Si nous pouvons maintenant nous donner le grand spectacle de l'histoire des religions, si ces graves études peuvent reposer pour nous sur des documents si authentiques, c'est à la philologie que nous le devons. Notre siècle se sera signalé entre tous les autres par des découvertes aussi précieuses qu'inattendues. Le sanscrit, le zend, l'arabe, le chinois, les hiéroglyphes, les cunéiformes ont été successivement ouverts par l'érudition et ont bientôt répandu sur toute l'histoire une prodigieuse lumière. On a maintenant des faits certains à la place de conjectures, et le tableau général des croyances humaines, en devenant plus varié, n'en est que plus attachant. La religion qui est celle de la civilisation, et qui est aussi la nôtre, n'a rien à perdre à cet examen et à la comparaison; loin de là, elle a tout à y gagner, par ses principes et par ses bienfaits. C'est un résultat que la philologie ne cherchait pas, mais qu'elle a facilité. Avant ses labeurs heureux, on ignorait presque tout, ou, du moins, tout était discutable; à cette heure, la vérité est éclatante et complète. Le XIX siècle peut en être fier, autant que de ses inventions scientifiques et industrielles. C'est l'Angleterre qui a pris l'initiative, à la fin du siècle dernier. Wilkins, William Jones et Colebrook ont découvert le sanscrit; mais c'est la France qui, en 1815, a inauguré l'enseignement public de cette langue, par la fondation de la chaire de M. de Chézy; elle fondait également pour Abel Rémusat la première chaire de chinois, à la même époque. En 1823, Champollion le jeune déchiffrait les hiéroglyphes et leur arrachait leur secret, resté inconnu de l'antiquité. En 1833, Eugène Burnouf expliquait le zend, ignoré jusqu'à lui. Botta découvrait Ninive

et ouvrait la mine abondante de l'assyriologie. Si l'Allemagne n'a pas fait les premières conquêtes, c'est elle qui a peut-être étudié avec le plus de succès les conséquences qui en sont sorties. Quelles richesses de philologie et d'histoire n'ont pas produites tous ces efforts! que d'analyses et de monographies intéressantes et presque innombrables! que de noms illustrés par tant d'investigations!

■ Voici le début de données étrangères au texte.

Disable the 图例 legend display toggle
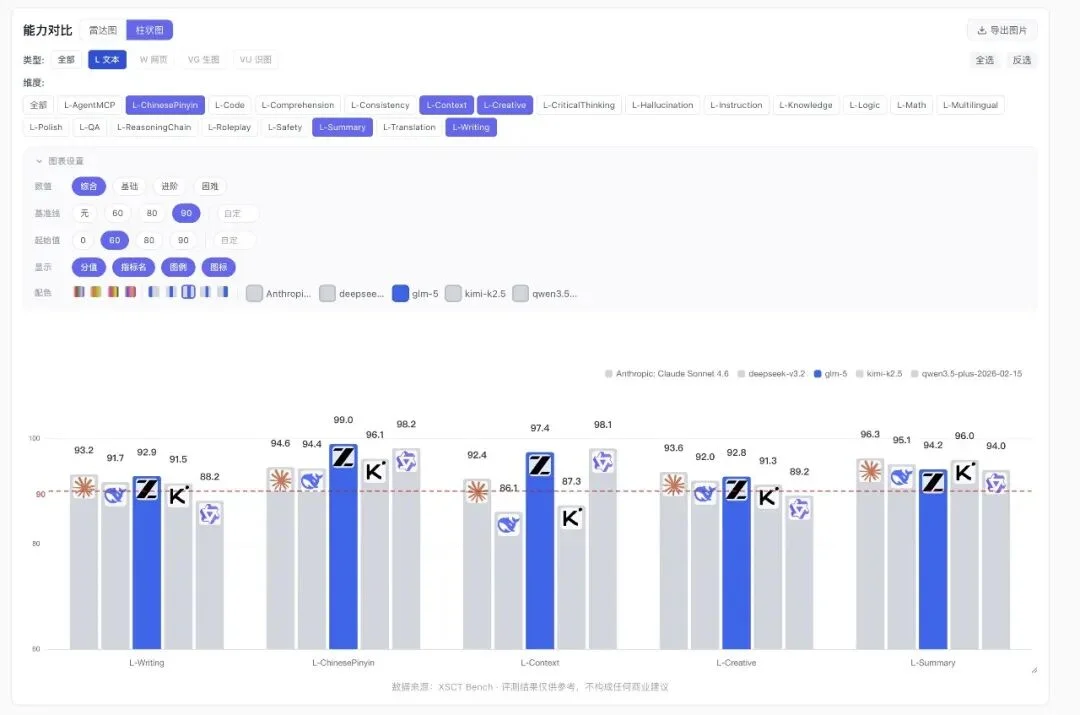The width and height of the screenshot is (1080, 715). 178,267
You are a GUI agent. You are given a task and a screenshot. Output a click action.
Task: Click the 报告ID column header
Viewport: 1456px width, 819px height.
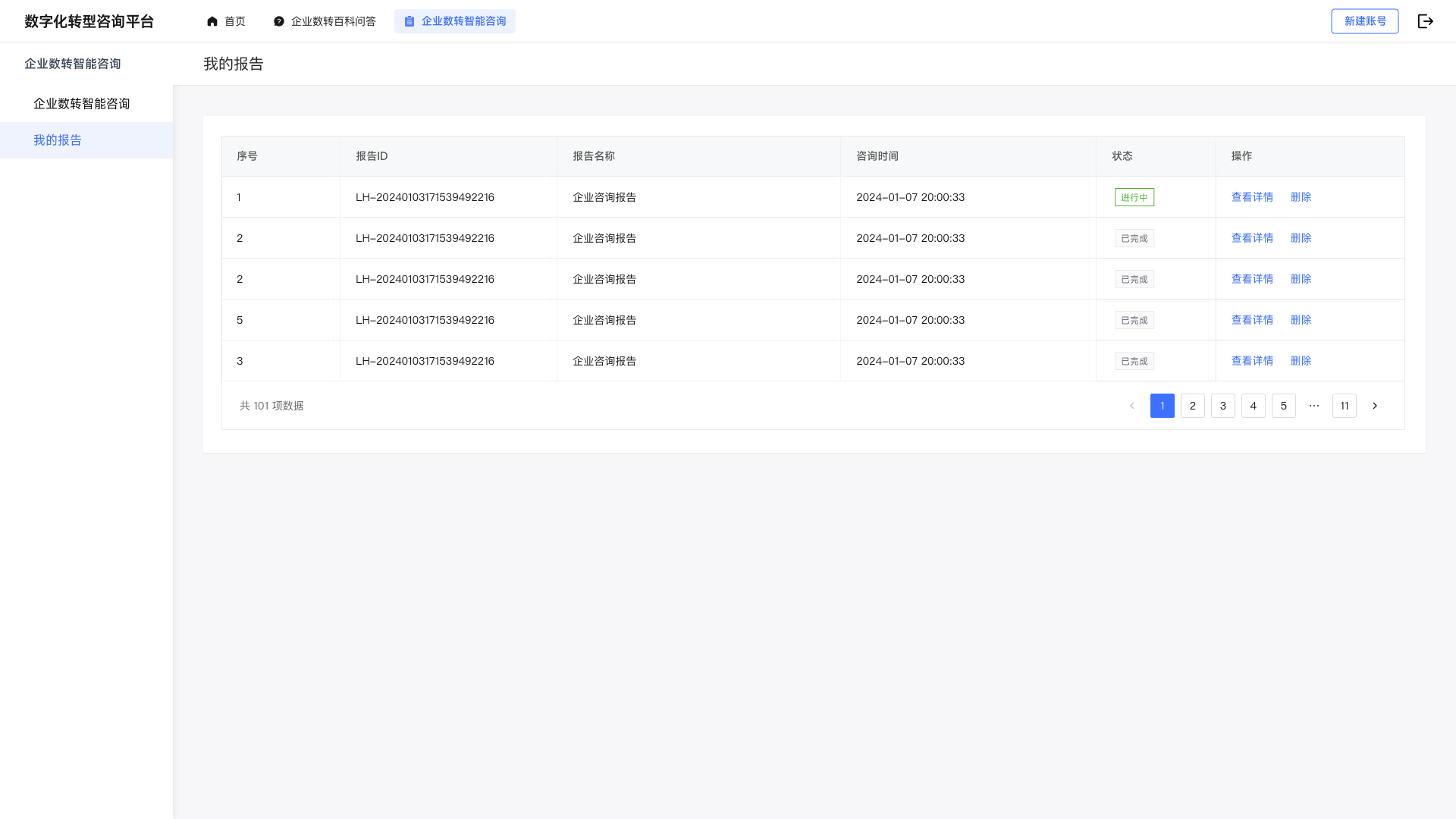click(x=372, y=156)
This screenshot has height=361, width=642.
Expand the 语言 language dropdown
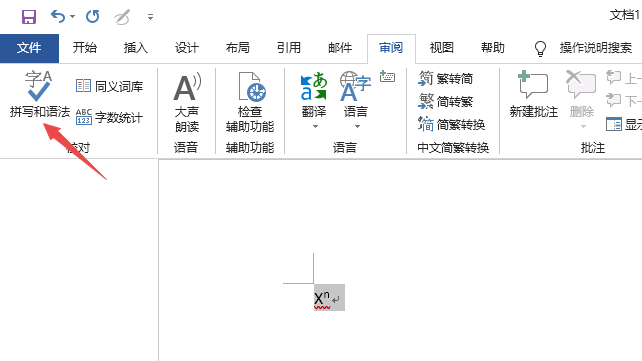[357, 126]

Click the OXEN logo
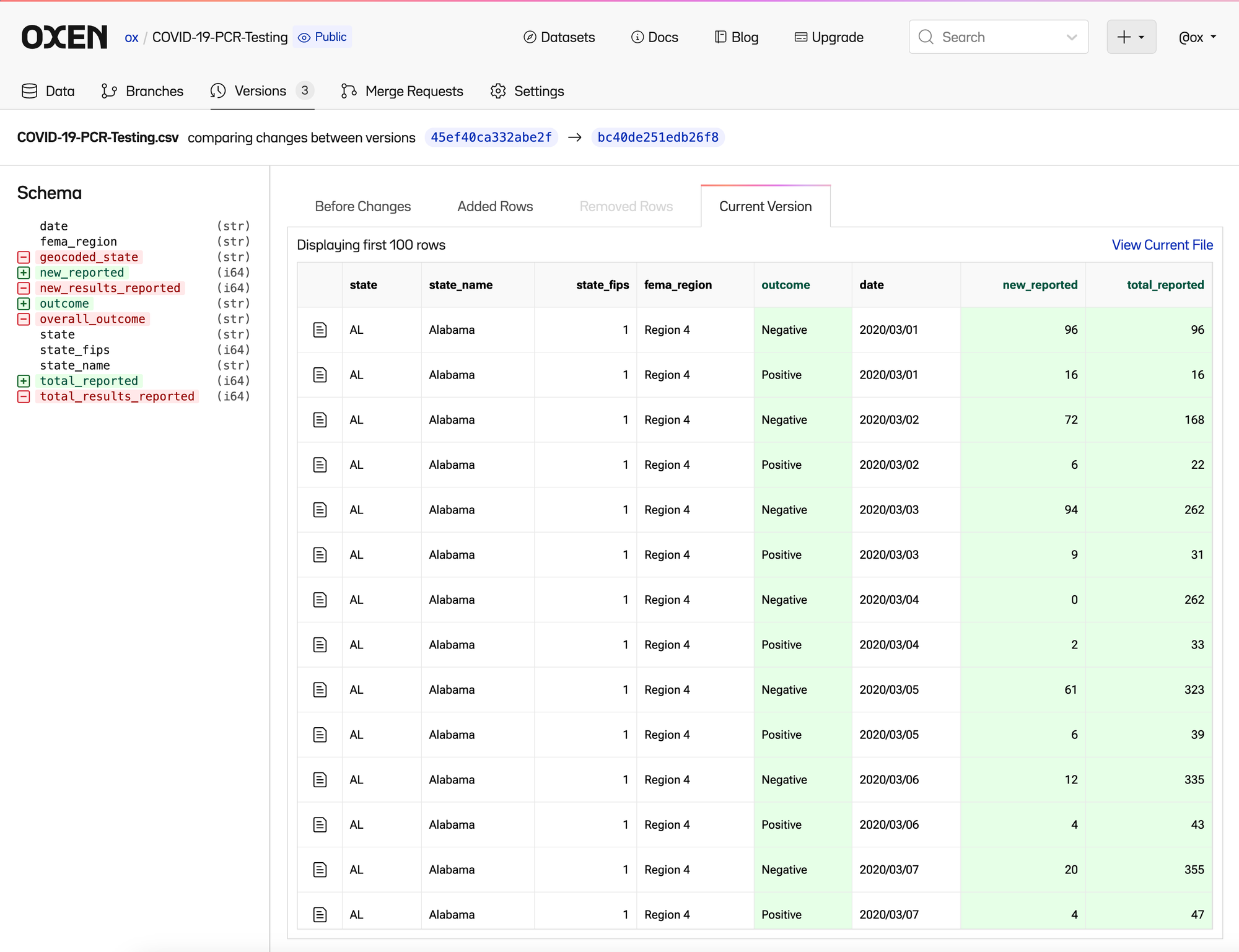(64, 37)
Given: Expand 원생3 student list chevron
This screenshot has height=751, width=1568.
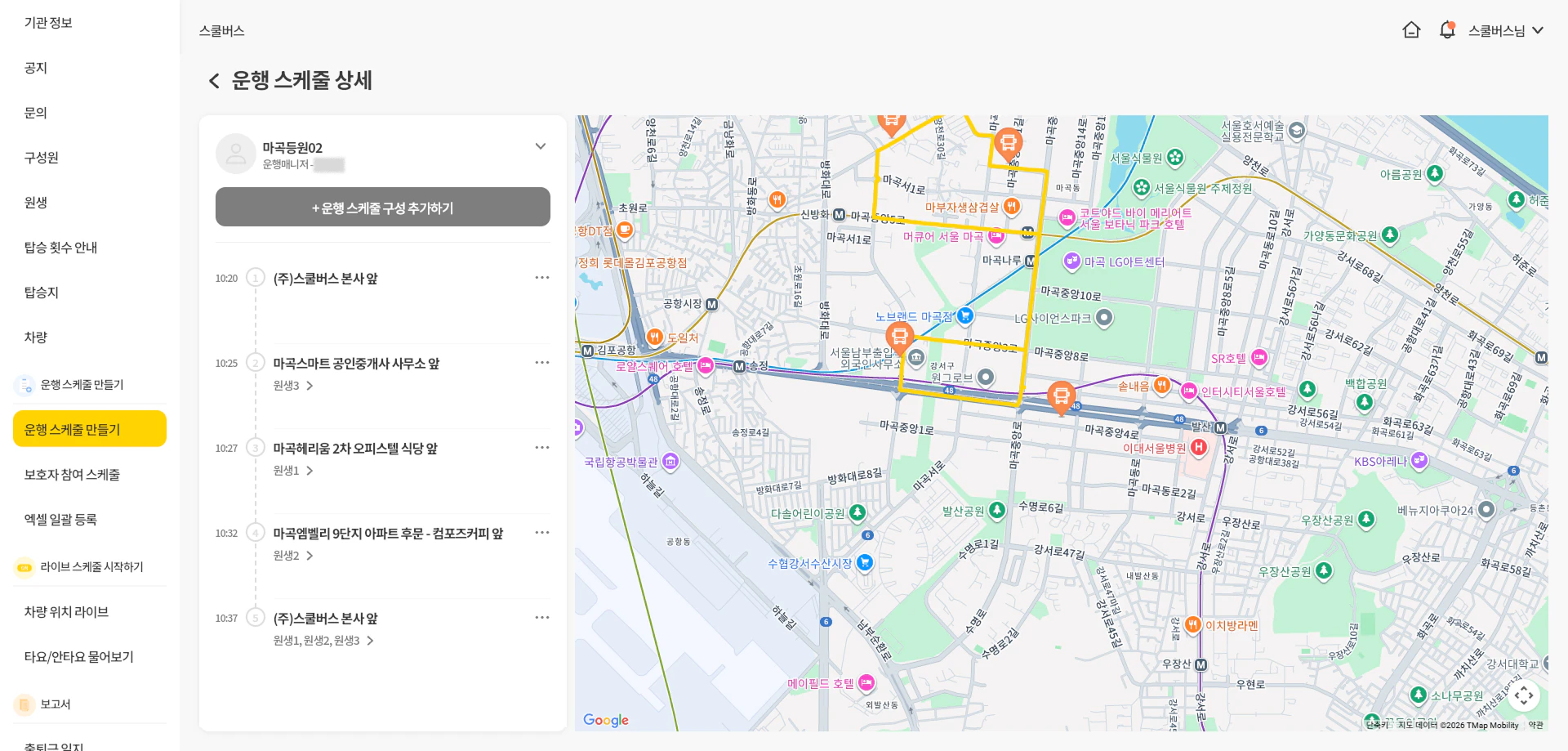Looking at the screenshot, I should coord(310,386).
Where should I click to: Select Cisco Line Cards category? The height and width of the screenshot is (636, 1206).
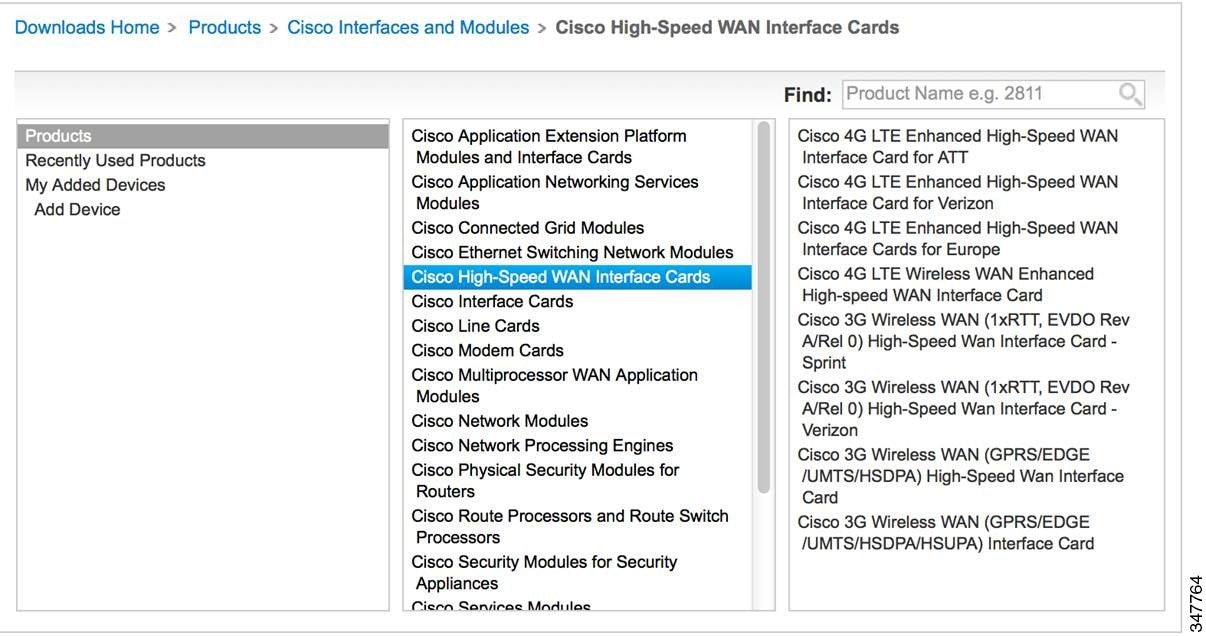pyautogui.click(x=475, y=326)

Pour la Chine en particulier, la France pourrait citer encore Stanislas Julien, l'élève d'Abel Rémusat. L'Angleterre peut, à aussi bon droit, s'enorgueillir des traductions de M. James Legge. La fidélité en est le mérite le plus saillant. On peut en toute sécurité s'en fier à ses interprétations. Il possède la langue chinoise aussi bien qu'un étranger puisse la connaître; un long séjour dans le pays lui a procuré cet avantage, on pourrait presque dire ce monopole. Grâce à lui, on peut se faire désormais une idée exacte des doctrines morales et religieuses de l'empire le plus peuplé du monde entier et le plus ancien. Une organisation politique qui a duré déjà tant de milliers d'années, et qui durera peut-être encore autant dans un avenir illimité, c'est un phénomène inouï. La religion de ce pays n'est pas moins étrange que les mœurs et les institutions sociales d'où elle est issue. Si ce ne peut pas être pour nous un sujet d'imitation, c'est du moins l'objet d'une immense curiosité. Cette curiosité s'exercera bien longtemps encore avant d'être complètement satisfaite; mais chaque jour amène des progrès, dont nous devons être fort reconnaissants envers ceux qui nous permettent de les faire.

BARTHÉLEMY SAINT HILAIRE.

LA VIE ET L'OEUVRE DE PLATON, par Ch. Huit, professeur honoraire de l'Institut catholique de Paris. Ouvrage couronné par l'Académie des sciences morales et politiques. Paris, Thorin et fils éditeurs, 1893, 2 vol. in-8°.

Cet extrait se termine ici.